Extract, unchanged, every line from the top of the material below through the line with "Given: Open the Staff dropdown menu", and no more.

─── Data listing ───

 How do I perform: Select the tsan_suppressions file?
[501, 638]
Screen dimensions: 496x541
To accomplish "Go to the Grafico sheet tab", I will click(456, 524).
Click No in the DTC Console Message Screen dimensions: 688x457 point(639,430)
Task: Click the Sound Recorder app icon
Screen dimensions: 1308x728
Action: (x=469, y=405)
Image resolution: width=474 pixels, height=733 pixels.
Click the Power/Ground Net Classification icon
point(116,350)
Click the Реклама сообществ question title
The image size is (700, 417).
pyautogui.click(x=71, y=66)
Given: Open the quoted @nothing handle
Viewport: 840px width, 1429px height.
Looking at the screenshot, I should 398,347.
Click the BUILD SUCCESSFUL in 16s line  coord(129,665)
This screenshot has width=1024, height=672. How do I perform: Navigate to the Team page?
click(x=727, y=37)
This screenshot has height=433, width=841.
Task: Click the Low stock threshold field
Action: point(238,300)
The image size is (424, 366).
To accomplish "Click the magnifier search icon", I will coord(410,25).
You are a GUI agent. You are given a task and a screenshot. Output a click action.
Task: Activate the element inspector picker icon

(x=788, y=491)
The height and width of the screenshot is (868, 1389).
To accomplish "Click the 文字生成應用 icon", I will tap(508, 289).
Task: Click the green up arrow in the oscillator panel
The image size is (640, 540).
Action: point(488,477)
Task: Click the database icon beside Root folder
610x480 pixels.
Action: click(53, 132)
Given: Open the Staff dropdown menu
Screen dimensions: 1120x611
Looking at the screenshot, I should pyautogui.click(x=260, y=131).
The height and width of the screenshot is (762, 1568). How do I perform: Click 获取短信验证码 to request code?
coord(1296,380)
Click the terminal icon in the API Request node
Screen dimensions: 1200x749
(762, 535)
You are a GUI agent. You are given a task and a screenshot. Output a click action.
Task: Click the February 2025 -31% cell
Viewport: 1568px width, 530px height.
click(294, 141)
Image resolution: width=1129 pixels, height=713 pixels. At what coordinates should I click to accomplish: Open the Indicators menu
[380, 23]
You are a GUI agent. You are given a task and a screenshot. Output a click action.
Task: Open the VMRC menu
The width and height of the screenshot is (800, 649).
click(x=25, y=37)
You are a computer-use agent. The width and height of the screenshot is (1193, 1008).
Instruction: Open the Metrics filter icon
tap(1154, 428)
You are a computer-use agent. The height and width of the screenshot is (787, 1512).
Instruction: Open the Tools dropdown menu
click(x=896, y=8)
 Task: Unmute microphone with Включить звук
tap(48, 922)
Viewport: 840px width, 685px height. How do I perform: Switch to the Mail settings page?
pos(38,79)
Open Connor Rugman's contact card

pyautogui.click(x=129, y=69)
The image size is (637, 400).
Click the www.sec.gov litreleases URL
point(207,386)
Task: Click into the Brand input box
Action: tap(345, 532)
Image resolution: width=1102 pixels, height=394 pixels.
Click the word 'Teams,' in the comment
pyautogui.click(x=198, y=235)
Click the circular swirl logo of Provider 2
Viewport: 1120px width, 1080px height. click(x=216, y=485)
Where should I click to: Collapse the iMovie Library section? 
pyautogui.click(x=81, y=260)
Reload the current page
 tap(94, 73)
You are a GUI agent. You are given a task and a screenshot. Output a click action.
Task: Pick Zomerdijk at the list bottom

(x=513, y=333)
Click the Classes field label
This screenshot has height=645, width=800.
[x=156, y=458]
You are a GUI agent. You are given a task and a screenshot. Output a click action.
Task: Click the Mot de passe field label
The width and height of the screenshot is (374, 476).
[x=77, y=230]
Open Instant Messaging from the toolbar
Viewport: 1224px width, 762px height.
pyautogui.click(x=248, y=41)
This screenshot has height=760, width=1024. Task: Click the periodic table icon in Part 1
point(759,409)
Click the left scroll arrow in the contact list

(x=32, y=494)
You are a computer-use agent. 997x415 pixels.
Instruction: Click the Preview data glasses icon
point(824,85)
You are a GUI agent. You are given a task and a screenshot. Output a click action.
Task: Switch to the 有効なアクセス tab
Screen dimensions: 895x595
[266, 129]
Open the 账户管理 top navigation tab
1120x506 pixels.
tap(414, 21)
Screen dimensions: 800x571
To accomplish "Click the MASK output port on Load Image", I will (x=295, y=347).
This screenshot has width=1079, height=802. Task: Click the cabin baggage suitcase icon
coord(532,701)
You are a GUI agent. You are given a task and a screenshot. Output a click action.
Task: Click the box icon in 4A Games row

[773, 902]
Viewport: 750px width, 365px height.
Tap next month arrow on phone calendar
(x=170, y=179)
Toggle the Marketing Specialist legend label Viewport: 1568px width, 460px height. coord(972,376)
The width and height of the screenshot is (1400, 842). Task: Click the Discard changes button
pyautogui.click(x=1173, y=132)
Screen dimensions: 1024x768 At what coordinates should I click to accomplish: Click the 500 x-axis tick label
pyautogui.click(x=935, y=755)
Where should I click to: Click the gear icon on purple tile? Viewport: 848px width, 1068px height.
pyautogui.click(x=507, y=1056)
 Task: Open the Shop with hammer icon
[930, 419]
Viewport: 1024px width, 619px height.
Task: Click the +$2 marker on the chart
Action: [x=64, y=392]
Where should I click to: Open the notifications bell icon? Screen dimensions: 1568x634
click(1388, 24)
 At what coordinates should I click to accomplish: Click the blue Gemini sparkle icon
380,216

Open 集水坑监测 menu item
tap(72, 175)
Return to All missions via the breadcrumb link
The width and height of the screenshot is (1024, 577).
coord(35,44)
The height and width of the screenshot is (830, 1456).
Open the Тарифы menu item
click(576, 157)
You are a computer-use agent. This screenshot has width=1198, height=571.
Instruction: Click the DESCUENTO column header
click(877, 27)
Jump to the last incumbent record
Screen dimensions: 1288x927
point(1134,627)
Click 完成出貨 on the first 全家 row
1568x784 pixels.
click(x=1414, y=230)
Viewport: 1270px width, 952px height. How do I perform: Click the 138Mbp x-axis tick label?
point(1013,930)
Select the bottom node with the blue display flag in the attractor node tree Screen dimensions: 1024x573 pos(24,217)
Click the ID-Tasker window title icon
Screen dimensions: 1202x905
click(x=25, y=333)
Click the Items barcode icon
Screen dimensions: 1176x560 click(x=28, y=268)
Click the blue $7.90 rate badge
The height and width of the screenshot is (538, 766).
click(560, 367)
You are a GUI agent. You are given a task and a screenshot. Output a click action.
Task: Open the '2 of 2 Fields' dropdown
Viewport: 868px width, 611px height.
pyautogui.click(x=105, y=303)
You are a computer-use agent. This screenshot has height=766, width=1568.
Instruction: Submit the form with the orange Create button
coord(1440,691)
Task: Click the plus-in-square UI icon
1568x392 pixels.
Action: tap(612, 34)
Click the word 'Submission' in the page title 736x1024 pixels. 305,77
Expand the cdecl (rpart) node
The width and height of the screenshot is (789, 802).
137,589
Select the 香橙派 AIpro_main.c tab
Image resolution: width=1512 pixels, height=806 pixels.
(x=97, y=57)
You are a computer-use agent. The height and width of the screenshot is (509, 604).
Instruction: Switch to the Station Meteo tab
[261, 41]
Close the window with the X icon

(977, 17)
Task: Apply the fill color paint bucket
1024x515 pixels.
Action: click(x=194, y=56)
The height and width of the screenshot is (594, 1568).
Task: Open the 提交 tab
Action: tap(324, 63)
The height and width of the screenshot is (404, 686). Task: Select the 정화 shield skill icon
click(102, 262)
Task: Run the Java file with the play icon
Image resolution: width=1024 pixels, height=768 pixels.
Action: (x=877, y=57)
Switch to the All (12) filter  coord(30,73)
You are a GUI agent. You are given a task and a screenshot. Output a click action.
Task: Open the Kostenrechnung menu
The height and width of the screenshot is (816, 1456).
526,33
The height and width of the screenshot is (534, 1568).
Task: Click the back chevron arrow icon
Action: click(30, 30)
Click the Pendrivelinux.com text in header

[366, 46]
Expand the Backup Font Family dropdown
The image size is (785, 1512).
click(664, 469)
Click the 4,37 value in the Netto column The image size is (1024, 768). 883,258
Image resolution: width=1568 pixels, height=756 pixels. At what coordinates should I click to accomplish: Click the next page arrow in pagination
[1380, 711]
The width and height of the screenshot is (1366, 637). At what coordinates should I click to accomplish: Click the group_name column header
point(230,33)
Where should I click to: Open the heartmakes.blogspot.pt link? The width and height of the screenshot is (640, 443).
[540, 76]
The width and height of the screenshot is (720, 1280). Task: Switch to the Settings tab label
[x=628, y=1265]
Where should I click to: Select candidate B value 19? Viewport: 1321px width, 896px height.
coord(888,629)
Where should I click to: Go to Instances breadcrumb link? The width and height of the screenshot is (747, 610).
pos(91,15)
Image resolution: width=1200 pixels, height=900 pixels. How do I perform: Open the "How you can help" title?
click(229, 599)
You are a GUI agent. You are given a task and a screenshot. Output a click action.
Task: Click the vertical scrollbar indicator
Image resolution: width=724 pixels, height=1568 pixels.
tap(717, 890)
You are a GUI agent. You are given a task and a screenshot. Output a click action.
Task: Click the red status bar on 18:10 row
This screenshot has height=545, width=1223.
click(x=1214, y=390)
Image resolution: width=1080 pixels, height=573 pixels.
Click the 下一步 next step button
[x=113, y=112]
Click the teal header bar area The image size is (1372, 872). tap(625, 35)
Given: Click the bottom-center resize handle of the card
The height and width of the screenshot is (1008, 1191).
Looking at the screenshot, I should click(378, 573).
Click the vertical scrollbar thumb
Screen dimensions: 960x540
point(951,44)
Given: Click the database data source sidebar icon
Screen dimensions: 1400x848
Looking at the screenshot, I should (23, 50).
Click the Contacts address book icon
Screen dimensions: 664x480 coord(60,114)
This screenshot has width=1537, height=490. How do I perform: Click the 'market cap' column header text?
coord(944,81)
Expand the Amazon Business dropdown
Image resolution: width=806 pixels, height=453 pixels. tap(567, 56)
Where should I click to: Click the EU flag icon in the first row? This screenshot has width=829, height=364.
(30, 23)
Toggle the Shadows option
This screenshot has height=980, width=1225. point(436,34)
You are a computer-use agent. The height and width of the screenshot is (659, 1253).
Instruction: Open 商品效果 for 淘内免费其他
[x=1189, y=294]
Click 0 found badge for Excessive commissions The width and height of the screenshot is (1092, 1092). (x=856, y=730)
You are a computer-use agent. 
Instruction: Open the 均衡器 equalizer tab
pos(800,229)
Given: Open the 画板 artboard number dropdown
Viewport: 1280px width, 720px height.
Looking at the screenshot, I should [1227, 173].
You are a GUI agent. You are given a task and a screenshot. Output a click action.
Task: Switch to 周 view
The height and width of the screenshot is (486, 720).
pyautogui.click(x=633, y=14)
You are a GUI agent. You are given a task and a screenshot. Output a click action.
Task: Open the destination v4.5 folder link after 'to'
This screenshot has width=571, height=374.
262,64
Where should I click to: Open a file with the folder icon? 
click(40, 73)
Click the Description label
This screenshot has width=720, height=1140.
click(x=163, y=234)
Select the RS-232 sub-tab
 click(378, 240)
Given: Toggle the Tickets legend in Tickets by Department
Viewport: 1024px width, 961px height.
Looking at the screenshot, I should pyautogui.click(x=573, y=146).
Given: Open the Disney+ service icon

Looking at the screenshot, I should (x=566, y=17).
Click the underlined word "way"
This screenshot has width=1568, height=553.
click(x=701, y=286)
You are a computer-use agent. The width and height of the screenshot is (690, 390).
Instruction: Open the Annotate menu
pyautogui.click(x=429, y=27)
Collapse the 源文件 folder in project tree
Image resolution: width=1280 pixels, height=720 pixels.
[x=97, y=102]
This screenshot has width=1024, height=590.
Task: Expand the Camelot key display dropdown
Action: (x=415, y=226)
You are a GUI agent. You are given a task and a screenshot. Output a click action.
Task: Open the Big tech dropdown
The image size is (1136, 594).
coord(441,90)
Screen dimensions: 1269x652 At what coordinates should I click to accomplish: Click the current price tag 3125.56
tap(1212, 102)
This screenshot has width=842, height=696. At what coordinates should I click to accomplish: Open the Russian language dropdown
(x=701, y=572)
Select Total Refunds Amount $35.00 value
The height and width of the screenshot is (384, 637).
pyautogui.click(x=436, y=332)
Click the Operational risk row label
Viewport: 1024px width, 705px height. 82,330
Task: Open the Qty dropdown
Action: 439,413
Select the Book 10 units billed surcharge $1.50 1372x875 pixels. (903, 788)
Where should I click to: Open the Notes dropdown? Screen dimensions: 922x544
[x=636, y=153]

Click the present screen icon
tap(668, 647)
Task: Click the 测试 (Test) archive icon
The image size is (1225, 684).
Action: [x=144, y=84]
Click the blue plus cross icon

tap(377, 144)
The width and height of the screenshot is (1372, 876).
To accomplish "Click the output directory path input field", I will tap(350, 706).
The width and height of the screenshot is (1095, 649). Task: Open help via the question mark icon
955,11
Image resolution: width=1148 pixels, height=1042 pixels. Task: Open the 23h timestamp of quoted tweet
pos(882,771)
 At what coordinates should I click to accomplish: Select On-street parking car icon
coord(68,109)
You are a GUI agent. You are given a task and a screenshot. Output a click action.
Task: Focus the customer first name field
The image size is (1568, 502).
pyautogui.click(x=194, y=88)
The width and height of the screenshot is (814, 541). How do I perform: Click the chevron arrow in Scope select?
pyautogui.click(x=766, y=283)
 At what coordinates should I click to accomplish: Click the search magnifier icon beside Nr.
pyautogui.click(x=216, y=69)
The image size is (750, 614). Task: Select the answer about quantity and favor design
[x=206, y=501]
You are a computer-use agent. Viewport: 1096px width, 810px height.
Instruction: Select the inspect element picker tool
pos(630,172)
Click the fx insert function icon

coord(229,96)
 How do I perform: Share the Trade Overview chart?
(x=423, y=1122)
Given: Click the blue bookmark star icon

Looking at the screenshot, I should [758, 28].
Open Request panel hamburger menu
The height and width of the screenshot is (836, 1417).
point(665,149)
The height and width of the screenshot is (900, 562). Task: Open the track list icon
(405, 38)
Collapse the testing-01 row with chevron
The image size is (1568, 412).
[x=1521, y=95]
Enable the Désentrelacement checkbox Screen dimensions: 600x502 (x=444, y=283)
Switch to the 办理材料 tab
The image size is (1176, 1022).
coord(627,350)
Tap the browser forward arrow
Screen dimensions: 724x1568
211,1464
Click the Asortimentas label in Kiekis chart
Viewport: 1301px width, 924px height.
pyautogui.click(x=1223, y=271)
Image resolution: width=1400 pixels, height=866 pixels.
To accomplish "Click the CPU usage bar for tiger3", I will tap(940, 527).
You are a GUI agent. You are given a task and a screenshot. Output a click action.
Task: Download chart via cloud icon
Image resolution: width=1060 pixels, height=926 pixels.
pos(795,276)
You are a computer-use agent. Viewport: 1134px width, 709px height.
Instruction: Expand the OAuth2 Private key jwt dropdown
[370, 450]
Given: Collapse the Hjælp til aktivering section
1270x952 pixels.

───

**Expected output:**
 How do I perform: Select the tsan_suppressions file?
[501, 638]
Screen dimensions: 496x541
To accomplish "Go to the Grafico sheet tab", I will click(456, 524).
Click No in the DTC Console Message Screen dimensions: 688x457 point(639,430)
Task: Click the Sound Recorder app icon
Screen dimensions: 1308x728
Action: (x=469, y=405)
Image resolution: width=474 pixels, height=733 pixels.
Click the Power/Ground Net Classification icon
point(116,350)
Click the Реклама сообществ question title
The image size is (700, 417).
pyautogui.click(x=71, y=66)
Given: Open the quoted @nothing handle
Viewport: 840px width, 1429px height.
Looking at the screenshot, I should 398,347.
Click the BUILD SUCCESSFUL in 16s line  coord(129,665)
This screenshot has width=1024, height=672. How do I perform: Navigate to the Team page?
click(x=727, y=37)
This screenshot has height=433, width=841.
Task: Click the Low stock threshold field
Action: point(238,300)
The image size is (424, 366).
To accomplish "Click the magnifier search icon", I will coord(410,25).
You are a GUI agent. You are given a task and a screenshot. Output a click action.
Task: Activate the element inspector picker icon

(x=788, y=491)
The height and width of the screenshot is (868, 1389).
To accomplish "Click the 文字生成應用 icon", I will tap(508, 289).
Task: Click the green up arrow in the oscillator panel
The image size is (640, 540).
Action: point(488,477)
Task: Click the database icon beside Root folder
610x480 pixels.
Action: click(53, 132)
Given: Open the Staff dropdown menu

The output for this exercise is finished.